Before I explain you my config file, here is how I’ve config my server:

  • I have 4 PHP Applications (Blogs/apps) and 3 Ruby on Rails apps running on it.
  • Each application has it own directory in /home/ .
  • REE is installed in /opt, and so are the gems.
  • I keep an automatic backup of my server configurations (DNS/Host/Users/Right…) in /home/config (Only accessible by root).
  • I’ve created an new partitions call “/backups”.

So basically, want I want is:

I save my /home/, /etc/, /opt/, all my databases to an external partition then an external FTP.

In backup-manager.conf, you’ll need to set:

Local Storage

  • BM_REPOSITORY_ROOT “/backups” Where to store local backups.
  • BM_ARCHIVE_TTL “3” Local archive time to live.
  • BM_ARCHIVE_METHOD “tarball” Which archive method do you want to use (You can mix and match different types).

Backup directories

  • BM_TARBALL_DIRECTORIES “/etc /home /opt” Directories to backup.
  • BM_TARBALL_BLACKLIST “/home/nobackup” Exclude some directories.

Backup transfer

  • BM_UPLOAD_METHOD “ftp” Backups transfer method.
  • BM_UPLOAD_FTP_USER “myftpusername” FTP login.
  • BM_UPLOAD_FTP_PASSWORD “myFtpPassw0rd” FTP Password.
  • BM_UPLOAD_FTP_HOSTS “ftp.backups.com” FTP Server.
  • BM_UPLOAD_FTP_PURGE “true” Clear the remote directory before to upload.
  • BM_UPLOAD_FTP_DESTINATION “/” Upload existing directory.

Incremental Archives (set BM_ARCHIVE_METHOD = tarball-incremental)

  • BM_TARBALLINC_MASTERDATETYPE “monthly” Complete archive creation frequency (daily or monthly)
  • BM_TARBALLINC_MASTERDATEVALUE “23” Creation day of the complete archive

Mysql databases

  • BM_MYSQL_DATABASES “mysql1 db2 db3”“ALL” mysql db names separate by space or ALL
  • BM_MYSQL_ADMINLOGIN “backupuser” Mysql user (DO NOT USE ROOT!, see below)
  • BM_MYSQL_ADMINPASS “backuppassword” Mysql user password
  • BM_MYSQL_HOST “localhost” Mysql Server
  • BM_MYSQL_PORT “3306” Mysql port
  • BM_MYSQL_FILETYPE “bzip2” Backup compression method

Others

  • BM_PRE_BACKUP_COMMAND "" Execute a command before the backup
  • BM_POST_BACKUP_COMMAND "" Execute a command after the backup

Pratical Backups

Databases

Please be careful, as you’ll need to write in this file the login and password of a user to procede to dabases backups.
Don’t use root!, neither an existing user. You’re going to create a new user, with limited right on databases and tables, and you’ll protect the backup manager config file.

mysql -u root -p

GRANT SHOW DATABASES,SELECT,LOCK TABLES ON . TO ’backupuser’@’localhost’ IDENTIFIED BY ‘secretpassword’;
exit;
sudo chown root:root /etc/backup-manager.conf
sudo chmod 640 /etc/backup-manager.conf

Now you can set the 2 values in the backup-manager config file.

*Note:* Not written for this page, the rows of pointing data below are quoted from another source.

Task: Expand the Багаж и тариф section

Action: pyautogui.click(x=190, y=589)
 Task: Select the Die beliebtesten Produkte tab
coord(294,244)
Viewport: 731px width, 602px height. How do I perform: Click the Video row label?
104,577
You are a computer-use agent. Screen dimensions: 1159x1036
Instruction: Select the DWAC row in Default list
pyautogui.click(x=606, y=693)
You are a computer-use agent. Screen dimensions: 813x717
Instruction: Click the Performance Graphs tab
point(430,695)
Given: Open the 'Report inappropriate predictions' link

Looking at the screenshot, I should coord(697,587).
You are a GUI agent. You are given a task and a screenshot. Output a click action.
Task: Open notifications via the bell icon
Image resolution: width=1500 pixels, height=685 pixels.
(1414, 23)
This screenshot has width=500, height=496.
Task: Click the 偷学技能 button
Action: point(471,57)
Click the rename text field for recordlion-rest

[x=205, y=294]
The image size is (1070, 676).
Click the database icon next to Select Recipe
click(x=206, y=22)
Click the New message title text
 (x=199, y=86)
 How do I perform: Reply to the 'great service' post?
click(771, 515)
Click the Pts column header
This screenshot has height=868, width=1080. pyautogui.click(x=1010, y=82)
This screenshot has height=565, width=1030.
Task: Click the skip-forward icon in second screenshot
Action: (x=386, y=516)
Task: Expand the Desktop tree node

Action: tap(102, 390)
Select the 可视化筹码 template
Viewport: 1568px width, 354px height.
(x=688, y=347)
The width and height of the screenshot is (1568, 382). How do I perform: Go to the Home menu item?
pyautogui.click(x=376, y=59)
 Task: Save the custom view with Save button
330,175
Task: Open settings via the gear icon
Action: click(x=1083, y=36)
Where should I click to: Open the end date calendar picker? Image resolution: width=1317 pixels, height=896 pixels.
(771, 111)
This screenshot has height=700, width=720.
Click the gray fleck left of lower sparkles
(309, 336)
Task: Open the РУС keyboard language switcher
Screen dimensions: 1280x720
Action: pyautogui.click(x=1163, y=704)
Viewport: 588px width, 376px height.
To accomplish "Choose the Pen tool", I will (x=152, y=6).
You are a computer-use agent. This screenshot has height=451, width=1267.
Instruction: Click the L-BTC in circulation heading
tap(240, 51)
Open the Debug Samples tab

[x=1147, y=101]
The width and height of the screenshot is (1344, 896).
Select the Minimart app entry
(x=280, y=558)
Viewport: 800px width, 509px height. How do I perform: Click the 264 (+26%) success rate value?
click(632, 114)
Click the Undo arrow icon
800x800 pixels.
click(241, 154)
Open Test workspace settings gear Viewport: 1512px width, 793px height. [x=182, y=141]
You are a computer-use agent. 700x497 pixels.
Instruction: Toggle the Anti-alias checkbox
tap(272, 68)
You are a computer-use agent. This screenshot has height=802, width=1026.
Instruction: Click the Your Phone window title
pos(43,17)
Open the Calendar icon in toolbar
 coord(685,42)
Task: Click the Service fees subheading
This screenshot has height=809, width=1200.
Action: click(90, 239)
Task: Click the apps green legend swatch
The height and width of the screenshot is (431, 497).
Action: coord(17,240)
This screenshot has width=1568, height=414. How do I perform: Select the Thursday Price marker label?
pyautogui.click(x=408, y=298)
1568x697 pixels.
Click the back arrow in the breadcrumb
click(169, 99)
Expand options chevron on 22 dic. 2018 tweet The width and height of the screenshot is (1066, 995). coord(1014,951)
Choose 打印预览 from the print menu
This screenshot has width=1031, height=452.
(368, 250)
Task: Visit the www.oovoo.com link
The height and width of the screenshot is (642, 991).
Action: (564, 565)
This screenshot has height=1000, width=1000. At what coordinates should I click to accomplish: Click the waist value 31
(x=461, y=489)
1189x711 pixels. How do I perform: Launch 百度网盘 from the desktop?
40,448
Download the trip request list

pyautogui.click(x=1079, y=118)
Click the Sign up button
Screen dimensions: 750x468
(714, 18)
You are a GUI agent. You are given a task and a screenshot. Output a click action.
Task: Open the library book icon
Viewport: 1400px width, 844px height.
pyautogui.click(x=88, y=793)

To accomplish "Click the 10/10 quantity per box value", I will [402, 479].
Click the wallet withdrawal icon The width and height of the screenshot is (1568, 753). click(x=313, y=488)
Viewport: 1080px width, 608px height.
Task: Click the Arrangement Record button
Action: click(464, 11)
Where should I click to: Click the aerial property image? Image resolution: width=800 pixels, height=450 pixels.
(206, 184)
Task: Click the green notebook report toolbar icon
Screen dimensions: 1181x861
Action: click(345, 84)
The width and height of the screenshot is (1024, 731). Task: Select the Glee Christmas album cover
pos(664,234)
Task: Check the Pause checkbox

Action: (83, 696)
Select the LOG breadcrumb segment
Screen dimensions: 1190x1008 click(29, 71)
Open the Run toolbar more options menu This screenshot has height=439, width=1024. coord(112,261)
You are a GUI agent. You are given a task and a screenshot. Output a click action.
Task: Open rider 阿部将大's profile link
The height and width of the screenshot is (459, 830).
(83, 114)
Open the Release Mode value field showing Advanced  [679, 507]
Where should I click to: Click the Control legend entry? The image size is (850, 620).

  • export BM_MYSQL_ADMINLOGIN=“backupuser”
  • export BM_MYSQL_ADMINPASS=“secretpassword”

BM_MYSQL_FILETYPE

Mysql database compression after dump.

  • export BM_MYSQL_FILETYPE="bzip2"*

Make sure that bzip2 is intalled

sudo apt-get install bzip2

BM_POST_BACKUP_COMMAND

Execute a command once bakcup done. You can,for example, use this to send an email after the backup.

Automated backups

You can use cron to schedule your backups. Before just create a little script

cat << EOF > /etc/backup-manager.sh && chmod 700 /etc/backup-manager.sh

#!/bin/sh
test -x /usr/sbin/backup-manager || exit 0
/usr/sbin/backup-manager
EOF

And now you can add this script to your contab

crontab -e

And add

1 0 * * * /etc/backup-manager.sh

Here is ubuntu cron doc, easy to understand (https://help.ubuntu.com/community/CronHowto)

Do more

For example, you can call backup-manager with backup-manager -c /path/to/configfile and by this way, having 2 crons. One running every days, executing backups of files and db, and another one, in the middle of the day, only for the db ;).